Maya Wiley, civil rights activist and attorney, has made her candidacy official, announcing it Thursday with a play on a frozen video call that she’s officially running for mayor of New York City.
Wiley came out swinging against her former boss, Mayor Bill de Blasio (Wiley worked as de Blasio’s counsel for two years), telling a group of supporters gathered outside the Brooklyn Museum that she doesn’t have any experience being afraid to make decisions, an obvious shot at de Blasio, who’s indecision has widely been criticized by New Yorkers.
“I don’t have experience accepting bad deals. I don’t have experience campaigning across all boroughs of this city but only showing up when it’s convenient,” Wiley said, Politico reports. “I don’t have experience being so afraid to make a wrong decision that I make no decision at all.”
Wiley provided legal guidance to the mayor when his fundraising activities were the subject of multiple investigations. “She also devised a workaround to public disclosure of emails between the mayor and his external advisers that was eventually struck down in court,” Politico reports.
While Wiley didn’t call de Blasio out by name, she was clearly referring to the father of Dante (Bill de Blasio has a Black son named Dante) unhappiness with being mayor and his disastrous run for the White House last year.
“If I’m mayor you will never have to wonder who’s in charge. You will never have to question whether anyone is listening, whether the mayor even wants the job,” Wiley said. “You will never have to ask yourself whether you matter. You will never have to wonder whether I’m in Iowa.”
After two years in City Hall, Wiley chaired the city’s Civilian Complaint Review Board — a police accountability panel — until August of 2017. During her tenure, the officer responsible for killing an unarmed Black man in 2014 remained on the force and wasn’t fired until 2019, two years after she left the board. Wiley claimed she used her perch to put in place a process by which he would eventually be let go, even though it did not happen on her watch.

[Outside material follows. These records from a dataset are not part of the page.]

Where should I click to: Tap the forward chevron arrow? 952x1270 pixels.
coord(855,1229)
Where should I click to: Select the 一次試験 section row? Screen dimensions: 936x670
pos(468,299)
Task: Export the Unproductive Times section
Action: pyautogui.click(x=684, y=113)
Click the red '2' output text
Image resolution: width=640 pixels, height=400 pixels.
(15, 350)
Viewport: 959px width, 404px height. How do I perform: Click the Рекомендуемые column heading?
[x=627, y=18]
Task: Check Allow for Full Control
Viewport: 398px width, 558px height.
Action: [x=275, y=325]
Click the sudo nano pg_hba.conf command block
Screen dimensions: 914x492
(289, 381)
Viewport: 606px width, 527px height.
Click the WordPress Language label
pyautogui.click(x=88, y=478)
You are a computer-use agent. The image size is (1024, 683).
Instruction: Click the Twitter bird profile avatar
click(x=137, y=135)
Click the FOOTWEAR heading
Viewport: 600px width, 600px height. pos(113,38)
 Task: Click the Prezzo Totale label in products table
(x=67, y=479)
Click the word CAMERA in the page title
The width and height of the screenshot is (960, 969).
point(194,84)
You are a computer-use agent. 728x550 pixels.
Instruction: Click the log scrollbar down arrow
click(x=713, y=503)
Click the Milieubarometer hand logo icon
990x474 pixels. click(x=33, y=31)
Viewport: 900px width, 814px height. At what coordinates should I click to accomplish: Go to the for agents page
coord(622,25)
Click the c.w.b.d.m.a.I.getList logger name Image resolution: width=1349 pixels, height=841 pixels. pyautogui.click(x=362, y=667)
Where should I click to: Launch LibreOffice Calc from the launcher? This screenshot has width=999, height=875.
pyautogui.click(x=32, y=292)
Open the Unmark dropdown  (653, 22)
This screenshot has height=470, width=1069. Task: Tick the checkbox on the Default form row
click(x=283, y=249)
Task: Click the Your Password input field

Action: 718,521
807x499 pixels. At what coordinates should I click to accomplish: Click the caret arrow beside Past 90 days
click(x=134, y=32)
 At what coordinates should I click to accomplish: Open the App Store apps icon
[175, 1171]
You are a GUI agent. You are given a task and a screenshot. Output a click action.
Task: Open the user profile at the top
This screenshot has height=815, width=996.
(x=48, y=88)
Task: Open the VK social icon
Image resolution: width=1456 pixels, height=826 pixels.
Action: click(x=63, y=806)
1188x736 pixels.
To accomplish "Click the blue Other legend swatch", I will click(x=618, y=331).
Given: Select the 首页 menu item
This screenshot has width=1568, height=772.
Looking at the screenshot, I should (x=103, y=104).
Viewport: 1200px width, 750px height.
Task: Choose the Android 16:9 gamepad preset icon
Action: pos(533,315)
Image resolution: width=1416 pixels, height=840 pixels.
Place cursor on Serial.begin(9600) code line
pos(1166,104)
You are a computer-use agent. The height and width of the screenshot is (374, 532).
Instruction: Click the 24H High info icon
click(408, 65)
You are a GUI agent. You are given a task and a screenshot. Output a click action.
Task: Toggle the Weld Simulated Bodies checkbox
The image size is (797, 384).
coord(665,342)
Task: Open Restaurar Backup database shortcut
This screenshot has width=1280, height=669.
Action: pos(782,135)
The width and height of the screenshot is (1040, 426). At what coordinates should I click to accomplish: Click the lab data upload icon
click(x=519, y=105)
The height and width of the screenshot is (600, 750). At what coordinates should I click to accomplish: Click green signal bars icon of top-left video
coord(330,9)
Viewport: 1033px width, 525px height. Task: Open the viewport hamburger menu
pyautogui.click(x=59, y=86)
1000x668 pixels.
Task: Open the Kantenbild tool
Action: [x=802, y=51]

She also indicated she would have handled the matter differently than de Blasio, who said he could not take action against the officer, Daniel Pantaleo, until federal authorities completed a drawn-out investigation into the death of Eric Garner. And she said she disapproved of the mayor’s handling of a state statute that his administration reinterpreted to protect law enforcement officers from disclosure of their disciplinary records.
Asked what she did to fight those battles from her prominent position, Wiley said, “As an attorney who worked for the public, I am obligated to keep the confidences. But I will tell you what I would have done and what I would have done would have been to take aggressive action much sooner.”
Politico notes that while Wiley may be a first-time candidate, she’s already receiving big-time support from political mainstays including: New York State Sen. Mike Gianaris, the deputy majority leader; City Council Members Steve Levin and Helen Rosenthal; and Assembly Member and former Democratic National Committee Vice Chair Michael Blake.
Rumblings around Wiley possibly considering a run for mayor began being whispered around July when she left her post as a legal analyst for MSNBC. If elected, Wiley would become the first woman to become mayor of New York and only the second Black person to hold that position.